§ Provided data
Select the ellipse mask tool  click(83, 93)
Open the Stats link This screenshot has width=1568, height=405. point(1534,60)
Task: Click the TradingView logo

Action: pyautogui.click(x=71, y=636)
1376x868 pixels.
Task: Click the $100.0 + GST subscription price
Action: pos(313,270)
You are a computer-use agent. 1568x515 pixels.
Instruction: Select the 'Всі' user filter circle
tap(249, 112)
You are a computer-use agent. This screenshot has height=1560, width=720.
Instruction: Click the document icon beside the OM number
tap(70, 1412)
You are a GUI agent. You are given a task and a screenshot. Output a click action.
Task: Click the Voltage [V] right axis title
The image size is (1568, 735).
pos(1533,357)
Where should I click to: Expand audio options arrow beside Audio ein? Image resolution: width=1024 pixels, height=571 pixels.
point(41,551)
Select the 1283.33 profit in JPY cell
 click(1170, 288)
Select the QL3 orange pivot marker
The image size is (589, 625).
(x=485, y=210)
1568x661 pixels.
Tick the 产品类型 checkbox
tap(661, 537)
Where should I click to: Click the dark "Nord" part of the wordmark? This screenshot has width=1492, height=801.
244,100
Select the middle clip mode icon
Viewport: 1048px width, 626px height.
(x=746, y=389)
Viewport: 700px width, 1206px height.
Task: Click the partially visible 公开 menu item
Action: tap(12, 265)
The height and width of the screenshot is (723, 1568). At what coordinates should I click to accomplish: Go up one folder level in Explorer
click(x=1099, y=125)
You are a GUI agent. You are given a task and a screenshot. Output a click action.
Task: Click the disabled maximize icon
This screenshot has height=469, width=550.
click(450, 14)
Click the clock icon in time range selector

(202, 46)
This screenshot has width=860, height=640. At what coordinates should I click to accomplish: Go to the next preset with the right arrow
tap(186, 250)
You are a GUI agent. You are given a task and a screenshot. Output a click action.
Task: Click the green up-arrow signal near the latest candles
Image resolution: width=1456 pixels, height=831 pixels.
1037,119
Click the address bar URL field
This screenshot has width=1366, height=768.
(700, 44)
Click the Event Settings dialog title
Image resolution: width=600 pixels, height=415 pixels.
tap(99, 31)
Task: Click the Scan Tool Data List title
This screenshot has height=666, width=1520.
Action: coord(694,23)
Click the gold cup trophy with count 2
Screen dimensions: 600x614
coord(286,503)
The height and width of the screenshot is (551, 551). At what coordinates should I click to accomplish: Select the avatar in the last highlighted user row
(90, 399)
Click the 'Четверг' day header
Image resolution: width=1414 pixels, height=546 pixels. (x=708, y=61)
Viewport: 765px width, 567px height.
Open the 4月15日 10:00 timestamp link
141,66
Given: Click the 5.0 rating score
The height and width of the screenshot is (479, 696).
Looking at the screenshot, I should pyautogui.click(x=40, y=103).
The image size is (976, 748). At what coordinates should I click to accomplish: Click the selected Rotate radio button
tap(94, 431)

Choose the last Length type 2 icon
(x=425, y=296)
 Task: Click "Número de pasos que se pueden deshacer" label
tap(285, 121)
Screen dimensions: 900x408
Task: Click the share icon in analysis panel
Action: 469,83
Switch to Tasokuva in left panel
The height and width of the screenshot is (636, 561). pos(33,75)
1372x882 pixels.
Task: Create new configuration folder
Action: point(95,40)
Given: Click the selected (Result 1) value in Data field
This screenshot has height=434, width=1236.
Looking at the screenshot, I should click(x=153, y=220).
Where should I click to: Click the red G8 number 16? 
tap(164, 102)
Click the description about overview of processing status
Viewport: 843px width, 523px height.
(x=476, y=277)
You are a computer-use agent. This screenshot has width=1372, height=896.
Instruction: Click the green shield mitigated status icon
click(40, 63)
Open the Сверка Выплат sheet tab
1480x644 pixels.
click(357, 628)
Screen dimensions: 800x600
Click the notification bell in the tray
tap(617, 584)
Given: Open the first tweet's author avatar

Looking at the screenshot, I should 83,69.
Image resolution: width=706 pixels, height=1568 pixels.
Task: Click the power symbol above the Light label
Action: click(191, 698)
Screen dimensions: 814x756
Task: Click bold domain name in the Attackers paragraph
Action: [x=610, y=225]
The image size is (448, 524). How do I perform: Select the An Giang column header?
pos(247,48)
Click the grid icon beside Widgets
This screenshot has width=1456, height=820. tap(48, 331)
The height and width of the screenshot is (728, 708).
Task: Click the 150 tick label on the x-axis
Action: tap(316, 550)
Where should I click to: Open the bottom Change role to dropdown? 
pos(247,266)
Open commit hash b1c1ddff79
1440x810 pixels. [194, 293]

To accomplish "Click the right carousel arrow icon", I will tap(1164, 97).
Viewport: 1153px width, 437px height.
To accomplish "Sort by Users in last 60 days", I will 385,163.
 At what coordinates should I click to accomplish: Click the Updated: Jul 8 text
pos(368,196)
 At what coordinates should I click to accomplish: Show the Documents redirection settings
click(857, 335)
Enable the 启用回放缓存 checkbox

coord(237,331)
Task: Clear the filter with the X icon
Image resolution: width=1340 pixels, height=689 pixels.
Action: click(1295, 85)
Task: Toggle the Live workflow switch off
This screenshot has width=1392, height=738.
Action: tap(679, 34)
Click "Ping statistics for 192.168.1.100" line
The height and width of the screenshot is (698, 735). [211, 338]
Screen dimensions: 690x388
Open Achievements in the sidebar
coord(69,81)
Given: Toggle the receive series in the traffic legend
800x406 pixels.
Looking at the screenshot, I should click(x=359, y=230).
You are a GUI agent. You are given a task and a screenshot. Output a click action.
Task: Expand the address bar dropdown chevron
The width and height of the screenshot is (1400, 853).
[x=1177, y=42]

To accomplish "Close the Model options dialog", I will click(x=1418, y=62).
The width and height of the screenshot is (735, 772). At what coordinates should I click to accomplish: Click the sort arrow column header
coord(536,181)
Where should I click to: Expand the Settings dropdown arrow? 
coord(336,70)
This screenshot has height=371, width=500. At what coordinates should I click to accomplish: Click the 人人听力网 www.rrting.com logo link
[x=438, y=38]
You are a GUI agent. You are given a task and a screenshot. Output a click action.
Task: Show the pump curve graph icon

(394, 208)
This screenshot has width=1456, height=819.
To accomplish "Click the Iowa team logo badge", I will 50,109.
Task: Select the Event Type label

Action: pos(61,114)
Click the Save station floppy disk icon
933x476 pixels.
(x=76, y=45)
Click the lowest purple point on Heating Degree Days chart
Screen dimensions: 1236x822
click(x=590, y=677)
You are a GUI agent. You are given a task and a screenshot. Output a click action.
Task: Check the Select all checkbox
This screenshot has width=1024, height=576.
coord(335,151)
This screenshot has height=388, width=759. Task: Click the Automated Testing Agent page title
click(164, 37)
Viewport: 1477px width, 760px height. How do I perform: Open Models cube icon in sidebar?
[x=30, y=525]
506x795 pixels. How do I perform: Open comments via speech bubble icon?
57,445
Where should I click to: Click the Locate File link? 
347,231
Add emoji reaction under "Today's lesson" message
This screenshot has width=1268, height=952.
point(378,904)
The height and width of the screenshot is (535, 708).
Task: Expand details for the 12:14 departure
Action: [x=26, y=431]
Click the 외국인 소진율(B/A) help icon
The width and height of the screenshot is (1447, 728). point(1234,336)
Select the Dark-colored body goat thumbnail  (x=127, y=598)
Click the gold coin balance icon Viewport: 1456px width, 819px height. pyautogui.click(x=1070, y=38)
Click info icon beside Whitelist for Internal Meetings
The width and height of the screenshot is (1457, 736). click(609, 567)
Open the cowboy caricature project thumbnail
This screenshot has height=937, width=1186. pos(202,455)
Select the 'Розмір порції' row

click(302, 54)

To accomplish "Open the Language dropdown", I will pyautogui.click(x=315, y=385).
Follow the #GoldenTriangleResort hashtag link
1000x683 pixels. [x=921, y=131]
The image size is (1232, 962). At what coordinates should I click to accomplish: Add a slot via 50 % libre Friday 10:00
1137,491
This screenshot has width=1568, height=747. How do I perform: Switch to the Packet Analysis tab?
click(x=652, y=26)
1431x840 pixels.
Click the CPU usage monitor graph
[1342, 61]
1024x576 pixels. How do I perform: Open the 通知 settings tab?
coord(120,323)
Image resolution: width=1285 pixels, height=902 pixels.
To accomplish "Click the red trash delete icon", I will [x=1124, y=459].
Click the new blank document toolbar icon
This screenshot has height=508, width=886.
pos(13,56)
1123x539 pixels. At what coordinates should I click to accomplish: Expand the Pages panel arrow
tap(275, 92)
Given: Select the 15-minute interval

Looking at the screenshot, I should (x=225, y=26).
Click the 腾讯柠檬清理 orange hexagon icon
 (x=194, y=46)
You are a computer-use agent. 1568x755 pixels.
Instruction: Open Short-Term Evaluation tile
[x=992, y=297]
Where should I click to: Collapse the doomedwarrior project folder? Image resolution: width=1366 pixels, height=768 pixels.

§ Your objective
Each line in the records that carries "address" must be copied out.

§ Task result
Click the address bar URL field
Task: Expand the address bar dropdown chevron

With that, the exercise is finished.